▼
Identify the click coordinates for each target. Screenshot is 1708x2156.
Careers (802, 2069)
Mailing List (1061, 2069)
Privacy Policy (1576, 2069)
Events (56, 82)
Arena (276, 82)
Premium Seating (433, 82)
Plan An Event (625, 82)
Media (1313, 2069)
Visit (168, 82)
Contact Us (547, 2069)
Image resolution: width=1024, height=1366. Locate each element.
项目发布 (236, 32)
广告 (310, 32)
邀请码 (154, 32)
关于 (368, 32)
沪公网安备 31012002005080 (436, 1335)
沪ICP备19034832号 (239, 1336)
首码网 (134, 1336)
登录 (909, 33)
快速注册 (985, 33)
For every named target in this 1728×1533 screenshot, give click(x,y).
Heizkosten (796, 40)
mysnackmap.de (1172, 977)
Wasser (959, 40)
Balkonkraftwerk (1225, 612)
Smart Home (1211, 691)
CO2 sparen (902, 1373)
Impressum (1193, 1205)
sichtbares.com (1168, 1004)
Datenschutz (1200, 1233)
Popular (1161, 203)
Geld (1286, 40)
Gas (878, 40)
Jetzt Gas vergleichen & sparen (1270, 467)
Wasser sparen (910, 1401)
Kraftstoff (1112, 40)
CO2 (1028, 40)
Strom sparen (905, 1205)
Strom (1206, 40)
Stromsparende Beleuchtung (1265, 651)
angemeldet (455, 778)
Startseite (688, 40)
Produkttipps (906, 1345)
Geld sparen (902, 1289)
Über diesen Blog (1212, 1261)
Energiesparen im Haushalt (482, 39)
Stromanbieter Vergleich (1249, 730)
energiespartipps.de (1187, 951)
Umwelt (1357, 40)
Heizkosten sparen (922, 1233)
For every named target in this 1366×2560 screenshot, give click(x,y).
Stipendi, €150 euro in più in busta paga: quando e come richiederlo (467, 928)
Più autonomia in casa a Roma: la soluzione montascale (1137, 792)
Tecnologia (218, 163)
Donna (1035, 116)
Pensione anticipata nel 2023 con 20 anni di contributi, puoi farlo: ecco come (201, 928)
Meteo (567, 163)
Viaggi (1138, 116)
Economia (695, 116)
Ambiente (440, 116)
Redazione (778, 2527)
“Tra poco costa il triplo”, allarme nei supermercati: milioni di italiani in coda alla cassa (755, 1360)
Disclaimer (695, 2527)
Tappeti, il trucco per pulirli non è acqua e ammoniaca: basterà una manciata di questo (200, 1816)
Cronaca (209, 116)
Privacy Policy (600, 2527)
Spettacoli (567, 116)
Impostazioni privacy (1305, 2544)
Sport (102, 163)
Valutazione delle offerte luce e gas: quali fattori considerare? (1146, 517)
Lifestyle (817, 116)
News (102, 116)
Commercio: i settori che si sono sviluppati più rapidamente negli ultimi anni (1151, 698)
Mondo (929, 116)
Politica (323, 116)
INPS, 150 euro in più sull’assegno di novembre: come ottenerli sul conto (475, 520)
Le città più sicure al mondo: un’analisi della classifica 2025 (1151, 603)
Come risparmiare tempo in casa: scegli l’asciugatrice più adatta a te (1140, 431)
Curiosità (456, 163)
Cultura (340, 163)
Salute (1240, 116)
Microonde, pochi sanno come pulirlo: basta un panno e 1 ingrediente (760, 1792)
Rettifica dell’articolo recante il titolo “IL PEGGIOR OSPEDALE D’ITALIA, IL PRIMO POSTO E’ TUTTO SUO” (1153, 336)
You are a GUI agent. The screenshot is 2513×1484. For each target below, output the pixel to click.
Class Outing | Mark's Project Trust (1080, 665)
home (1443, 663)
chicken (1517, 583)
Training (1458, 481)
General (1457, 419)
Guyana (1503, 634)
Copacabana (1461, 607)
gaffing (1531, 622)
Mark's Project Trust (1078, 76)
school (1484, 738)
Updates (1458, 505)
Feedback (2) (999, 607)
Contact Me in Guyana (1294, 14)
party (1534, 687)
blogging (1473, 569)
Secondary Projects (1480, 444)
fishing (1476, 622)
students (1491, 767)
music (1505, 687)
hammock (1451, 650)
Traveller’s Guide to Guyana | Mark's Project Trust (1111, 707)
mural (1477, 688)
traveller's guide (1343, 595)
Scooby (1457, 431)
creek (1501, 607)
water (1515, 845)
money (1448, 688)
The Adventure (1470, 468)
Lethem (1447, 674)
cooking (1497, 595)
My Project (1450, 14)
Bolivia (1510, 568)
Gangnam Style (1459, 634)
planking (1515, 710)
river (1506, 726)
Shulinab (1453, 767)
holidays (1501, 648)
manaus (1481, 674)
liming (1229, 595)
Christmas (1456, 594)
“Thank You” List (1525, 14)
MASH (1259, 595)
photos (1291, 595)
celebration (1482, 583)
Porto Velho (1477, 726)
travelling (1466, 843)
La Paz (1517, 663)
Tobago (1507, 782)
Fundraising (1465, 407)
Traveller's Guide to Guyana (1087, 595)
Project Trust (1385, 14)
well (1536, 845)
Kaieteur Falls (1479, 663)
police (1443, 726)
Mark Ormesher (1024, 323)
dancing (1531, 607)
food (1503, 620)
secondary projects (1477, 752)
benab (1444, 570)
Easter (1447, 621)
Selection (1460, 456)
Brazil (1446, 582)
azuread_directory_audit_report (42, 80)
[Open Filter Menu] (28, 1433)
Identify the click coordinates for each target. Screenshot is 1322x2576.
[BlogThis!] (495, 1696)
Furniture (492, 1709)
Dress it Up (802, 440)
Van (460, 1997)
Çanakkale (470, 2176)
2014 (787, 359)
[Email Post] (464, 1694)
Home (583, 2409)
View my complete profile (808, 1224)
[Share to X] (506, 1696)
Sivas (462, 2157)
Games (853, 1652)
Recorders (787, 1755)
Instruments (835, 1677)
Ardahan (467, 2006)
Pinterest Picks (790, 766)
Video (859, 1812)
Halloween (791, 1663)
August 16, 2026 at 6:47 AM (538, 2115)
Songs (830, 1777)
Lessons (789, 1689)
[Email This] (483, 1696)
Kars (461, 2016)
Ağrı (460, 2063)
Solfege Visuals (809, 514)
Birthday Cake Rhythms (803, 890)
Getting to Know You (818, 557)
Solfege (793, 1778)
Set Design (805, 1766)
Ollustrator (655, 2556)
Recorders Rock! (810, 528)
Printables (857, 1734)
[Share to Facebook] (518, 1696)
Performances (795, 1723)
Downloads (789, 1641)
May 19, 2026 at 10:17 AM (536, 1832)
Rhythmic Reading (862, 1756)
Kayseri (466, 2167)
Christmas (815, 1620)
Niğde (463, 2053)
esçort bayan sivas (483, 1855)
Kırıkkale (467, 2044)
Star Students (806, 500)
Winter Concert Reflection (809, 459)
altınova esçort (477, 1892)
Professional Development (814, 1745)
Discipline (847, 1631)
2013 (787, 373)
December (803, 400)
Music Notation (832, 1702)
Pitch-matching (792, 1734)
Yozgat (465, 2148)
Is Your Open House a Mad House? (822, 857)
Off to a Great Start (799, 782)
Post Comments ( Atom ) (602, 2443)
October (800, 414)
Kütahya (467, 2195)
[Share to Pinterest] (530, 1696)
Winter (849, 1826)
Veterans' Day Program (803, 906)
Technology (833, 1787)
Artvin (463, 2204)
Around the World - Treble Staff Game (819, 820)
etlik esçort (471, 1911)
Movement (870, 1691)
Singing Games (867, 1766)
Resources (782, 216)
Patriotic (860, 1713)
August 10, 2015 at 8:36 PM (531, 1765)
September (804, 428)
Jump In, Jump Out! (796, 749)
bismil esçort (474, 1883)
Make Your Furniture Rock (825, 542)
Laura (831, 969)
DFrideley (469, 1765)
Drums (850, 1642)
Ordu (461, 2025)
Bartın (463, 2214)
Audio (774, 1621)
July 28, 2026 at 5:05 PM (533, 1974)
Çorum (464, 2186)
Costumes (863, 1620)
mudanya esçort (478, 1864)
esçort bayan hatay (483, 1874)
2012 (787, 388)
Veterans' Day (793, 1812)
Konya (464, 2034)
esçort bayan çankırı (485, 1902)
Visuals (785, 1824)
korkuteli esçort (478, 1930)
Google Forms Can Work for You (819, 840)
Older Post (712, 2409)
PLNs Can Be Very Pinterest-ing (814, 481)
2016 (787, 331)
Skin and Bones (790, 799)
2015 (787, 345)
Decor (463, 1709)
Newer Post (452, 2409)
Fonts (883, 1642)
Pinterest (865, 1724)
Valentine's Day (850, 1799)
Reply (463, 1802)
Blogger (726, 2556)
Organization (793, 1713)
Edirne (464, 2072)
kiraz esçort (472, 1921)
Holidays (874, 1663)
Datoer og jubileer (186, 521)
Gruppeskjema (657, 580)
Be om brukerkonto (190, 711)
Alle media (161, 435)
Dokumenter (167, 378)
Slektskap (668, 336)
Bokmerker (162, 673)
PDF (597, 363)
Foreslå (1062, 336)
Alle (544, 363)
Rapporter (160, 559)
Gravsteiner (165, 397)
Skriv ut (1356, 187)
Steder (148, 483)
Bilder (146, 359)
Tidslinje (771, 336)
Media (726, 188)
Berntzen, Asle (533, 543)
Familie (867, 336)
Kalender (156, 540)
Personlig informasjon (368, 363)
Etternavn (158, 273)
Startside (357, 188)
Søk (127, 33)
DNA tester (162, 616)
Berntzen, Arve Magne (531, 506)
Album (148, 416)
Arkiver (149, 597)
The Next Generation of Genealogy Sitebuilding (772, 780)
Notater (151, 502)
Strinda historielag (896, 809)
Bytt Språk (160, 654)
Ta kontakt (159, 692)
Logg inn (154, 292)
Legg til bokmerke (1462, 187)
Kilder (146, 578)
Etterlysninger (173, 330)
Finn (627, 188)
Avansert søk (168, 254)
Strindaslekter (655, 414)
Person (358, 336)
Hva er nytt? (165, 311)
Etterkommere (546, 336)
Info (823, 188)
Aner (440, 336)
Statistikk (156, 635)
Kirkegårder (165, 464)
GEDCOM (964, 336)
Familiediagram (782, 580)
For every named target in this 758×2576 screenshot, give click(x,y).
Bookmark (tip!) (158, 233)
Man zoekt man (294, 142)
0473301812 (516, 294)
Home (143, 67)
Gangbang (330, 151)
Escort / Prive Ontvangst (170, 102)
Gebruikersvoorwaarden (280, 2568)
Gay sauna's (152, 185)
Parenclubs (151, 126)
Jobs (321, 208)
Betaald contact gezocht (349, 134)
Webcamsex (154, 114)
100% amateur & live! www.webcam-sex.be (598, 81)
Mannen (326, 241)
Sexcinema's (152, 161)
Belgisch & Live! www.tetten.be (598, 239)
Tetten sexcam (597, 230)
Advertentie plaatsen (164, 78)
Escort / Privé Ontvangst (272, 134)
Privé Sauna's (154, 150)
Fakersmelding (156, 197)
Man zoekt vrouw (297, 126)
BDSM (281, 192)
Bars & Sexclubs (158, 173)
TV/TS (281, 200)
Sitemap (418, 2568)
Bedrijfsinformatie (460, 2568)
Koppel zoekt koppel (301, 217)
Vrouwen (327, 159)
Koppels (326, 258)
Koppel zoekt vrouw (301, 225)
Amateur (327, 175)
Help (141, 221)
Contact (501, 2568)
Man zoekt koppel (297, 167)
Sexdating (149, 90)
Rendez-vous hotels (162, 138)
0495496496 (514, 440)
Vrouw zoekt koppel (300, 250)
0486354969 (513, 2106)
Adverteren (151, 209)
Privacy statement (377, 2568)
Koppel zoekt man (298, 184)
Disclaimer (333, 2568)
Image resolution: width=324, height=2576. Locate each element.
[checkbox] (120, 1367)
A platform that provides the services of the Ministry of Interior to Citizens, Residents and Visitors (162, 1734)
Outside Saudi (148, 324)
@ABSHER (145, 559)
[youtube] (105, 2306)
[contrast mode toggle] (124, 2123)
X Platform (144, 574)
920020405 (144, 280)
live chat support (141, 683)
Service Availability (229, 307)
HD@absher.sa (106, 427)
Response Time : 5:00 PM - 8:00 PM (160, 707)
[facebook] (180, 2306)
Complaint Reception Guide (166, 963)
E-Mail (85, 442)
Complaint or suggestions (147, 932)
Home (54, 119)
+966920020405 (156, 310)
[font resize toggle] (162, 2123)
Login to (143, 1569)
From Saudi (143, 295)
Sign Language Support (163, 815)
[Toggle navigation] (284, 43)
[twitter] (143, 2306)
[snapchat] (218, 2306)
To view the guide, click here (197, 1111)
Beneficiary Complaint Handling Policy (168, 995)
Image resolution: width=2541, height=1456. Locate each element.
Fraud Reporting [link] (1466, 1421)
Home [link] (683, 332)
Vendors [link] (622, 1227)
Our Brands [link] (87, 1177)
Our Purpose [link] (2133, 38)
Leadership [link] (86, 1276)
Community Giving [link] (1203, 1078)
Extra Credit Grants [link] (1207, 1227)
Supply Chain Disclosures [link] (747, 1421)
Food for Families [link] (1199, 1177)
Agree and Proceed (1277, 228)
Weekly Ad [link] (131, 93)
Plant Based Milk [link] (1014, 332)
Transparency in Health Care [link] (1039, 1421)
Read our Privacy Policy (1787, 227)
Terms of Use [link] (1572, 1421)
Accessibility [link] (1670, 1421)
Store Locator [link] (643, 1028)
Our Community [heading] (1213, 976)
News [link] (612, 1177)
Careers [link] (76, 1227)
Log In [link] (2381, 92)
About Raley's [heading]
▲
• _WHAT YOU WILL DO_: Using the data above, reproduce exactly the lines from the line that contains "MASH (1259, 595)" through the line that contains "Ardahan (467, 2006)", including both.

• _ANSWER AREA_:
MASH (1259, 595)
photos (1291, 595)
celebration (1482, 583)
Porto Velho (1477, 726)
travelling (1466, 843)
La Paz (1517, 663)
Tobago (1507, 782)
Fundraising (1465, 407)
Traveller's Guide to Guyana (1087, 595)
Project Trust (1385, 14)
well (1536, 845)
Kaieteur Falls (1479, 663)
police (1443, 726)
Mark Ormesher (1024, 323)
dancing (1531, 607)
food (1503, 620)
secondary projects (1477, 752)
benab (1444, 570)
Easter (1447, 621)
Selection (1460, 456)
Brazil (1446, 582)
azuread_directory_audit_report (42, 80)
[Open Filter Menu] (28, 1433)
Identify the click coordinates for each target. Screenshot is 1322x2576.
[BlogThis!] (495, 1696)
Furniture (492, 1709)
Dress it Up (802, 440)
Van (460, 1997)
Çanakkale (470, 2176)
2014 (787, 359)
[Email Post] (464, 1694)
Home (583, 2409)
View my complete profile (808, 1224)
[Share to X] (506, 1696)
Sivas (462, 2157)
Games (853, 1652)
Recorders (787, 1755)
Instruments (835, 1677)
Ardahan (467, 2006)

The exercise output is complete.